# Four Stroke Gasoline Engine – Otto Cycle

## Otto Cycle – Otto Engine

In 1876, a German engineer, Nikolaus August Otto advanced the study of heat engines by building of the first working four-stroke engine.  a stationary engine using a coal gas-air mixture for fuel. Wilhelm Maybach (1846-1929), one of the most important German engineers, perfected the construction, which was produced in large quantities already at the end of the year 1876. These inventions quickly reshaped the world in which they lived.

The cycle of the Otto engine is called the Otto cycle. It is the one of most common thermodynamic cycles that can be found in automobile engines and describes the functioning of a typical spark ignition piston engine. In contrast to Carnot cycle, the Otto cycle does not execute isothermal processes, because these must be performed very slowly.
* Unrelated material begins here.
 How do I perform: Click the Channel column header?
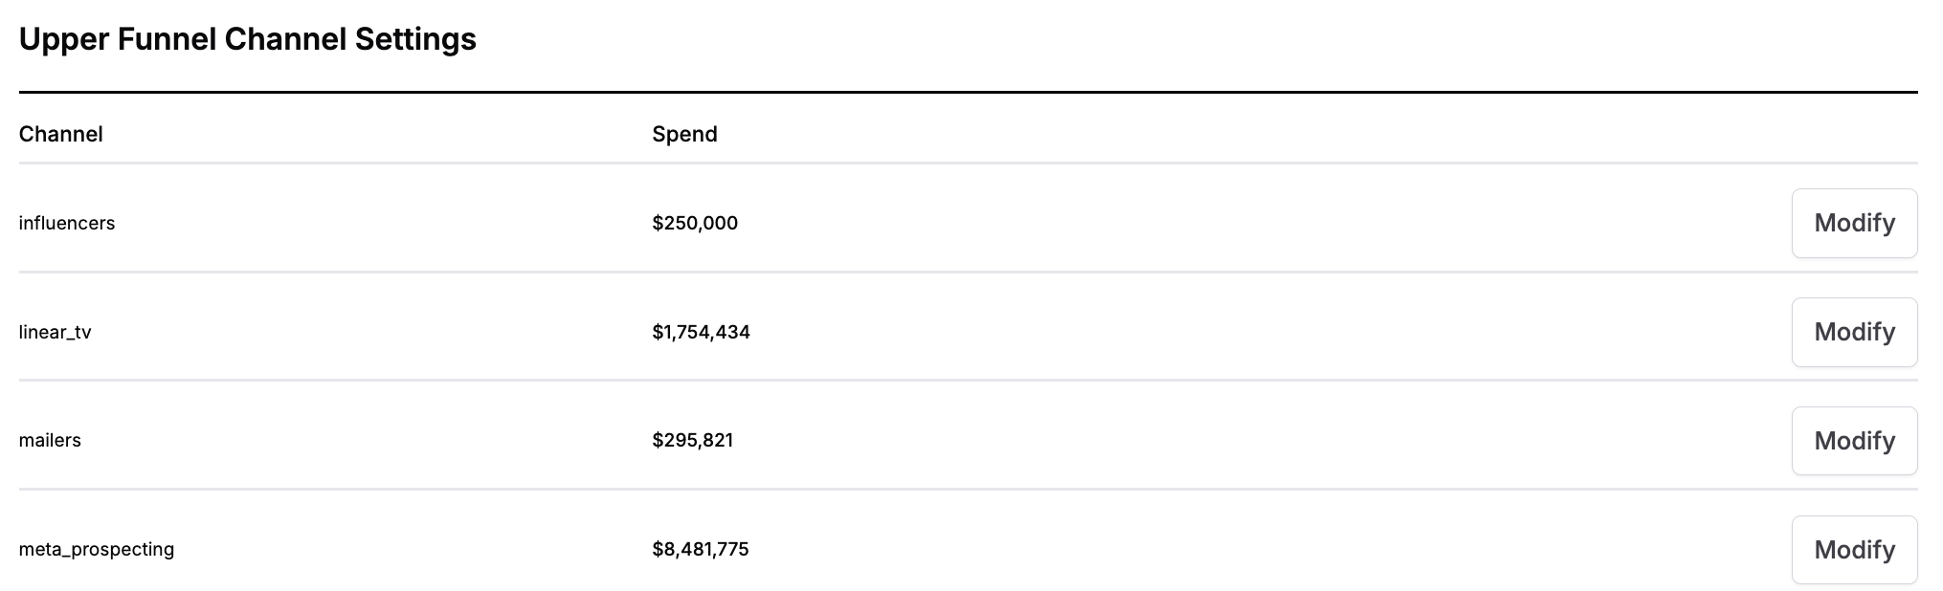click(x=61, y=134)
In an ideal Otto cycle, the system executing the cycle undergoes a series of four internally reversible processes: two isentropic (reversible adiabatic) processes alternated with two isochoric processes.

Since Carnot’s principle states that no engine can be more efficient than a reversible engine (a Carnot heat engine) operating between the same high temperature and low temperature reservoirs, the Otto engine it must have lower efficiency than the Carnot efficiency. A typical gasoline automotive engine operates at around 25% to 30% of thermal efficiency. About 70-75% is rejected as waste heat without being converted into useful work, i.e. work delivered to wheels.

## Otto Cycle – Four Stroke Engine

The Otto cycle is a set of processes used by spark ignition internal combustion engines (two stroke or four stroke cycles). Nikolaus August Otto first designed what is known as the four stroke engine. A stroke refers to the full travel of the piston along the cylinder, in either direction. Therefore each does not correspond to single thermodynamic process given in chapter Otto Cycle – Processes.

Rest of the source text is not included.